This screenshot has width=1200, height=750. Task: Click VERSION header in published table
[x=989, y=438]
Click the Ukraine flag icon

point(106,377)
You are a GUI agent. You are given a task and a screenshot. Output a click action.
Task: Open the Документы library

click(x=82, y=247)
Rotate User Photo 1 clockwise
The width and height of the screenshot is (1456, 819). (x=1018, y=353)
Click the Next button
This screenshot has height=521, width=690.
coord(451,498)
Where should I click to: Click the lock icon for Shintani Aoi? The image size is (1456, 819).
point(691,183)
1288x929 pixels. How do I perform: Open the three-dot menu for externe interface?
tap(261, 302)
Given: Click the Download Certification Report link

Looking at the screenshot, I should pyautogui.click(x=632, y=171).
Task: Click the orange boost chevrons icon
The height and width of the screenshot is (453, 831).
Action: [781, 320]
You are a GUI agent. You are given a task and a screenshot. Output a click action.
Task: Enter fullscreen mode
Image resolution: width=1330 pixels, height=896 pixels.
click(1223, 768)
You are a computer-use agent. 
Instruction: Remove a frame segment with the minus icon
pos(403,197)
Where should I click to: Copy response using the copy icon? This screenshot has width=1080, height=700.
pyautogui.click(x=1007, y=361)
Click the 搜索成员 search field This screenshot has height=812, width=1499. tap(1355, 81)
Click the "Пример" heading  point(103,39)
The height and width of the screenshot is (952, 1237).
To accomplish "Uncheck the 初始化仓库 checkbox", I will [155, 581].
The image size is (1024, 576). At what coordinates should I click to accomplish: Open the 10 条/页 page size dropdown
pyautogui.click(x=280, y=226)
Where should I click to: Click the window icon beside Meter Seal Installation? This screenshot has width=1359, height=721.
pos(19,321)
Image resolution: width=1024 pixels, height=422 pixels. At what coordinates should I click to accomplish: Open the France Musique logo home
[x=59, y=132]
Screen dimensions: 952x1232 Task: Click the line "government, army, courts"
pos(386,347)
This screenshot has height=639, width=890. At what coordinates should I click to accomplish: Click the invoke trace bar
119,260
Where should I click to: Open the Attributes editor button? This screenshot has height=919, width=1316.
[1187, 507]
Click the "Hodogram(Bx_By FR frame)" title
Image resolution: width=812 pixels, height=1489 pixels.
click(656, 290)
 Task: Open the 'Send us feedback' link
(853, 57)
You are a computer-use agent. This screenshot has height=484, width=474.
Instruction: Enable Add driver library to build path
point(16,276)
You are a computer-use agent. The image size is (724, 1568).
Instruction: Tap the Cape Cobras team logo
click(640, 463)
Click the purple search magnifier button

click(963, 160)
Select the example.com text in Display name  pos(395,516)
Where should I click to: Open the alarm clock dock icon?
..........
● What to produce
Arrange the rows above as a JSON list of strings, one string per line, from the first line through the line containing "Action: [781, 320]", both included. Omit blank lines.

● Task solution
[
  "This screenshot has width=1200, height=750. Task: Click VERSION header in published table",
  "[x=989, y=438]",
  "Click the Ukraine flag icon",
  "point(106,377)",
  "You are a GUI agent. You are given a task and a screenshot. Output a click action.",
  "Task: Open the Документы library",
  "click(x=82, y=247)",
  "Rotate User Photo 1 clockwise",
  "The width and height of the screenshot is (1456, 819). (x=1018, y=353)",
  "Click the Next button",
  "This screenshot has height=521, width=690.",
  "coord(451,498)",
  "Where should I click to: Click the lock icon for Shintani Aoi? The image size is (1456, 819).",
  "point(691,183)",
  "1288x929 pixels. How do I perform: Open the three-dot menu for externe interface?",
  "tap(261, 302)",
  "Given: Click the Download Certification Report link",
  "Looking at the screenshot, I should pyautogui.click(x=632, y=171).",
  "Task: Click the orange boost chevrons icon",
  "The height and width of the screenshot is (453, 831).",
  "Action: [781, 320]"
]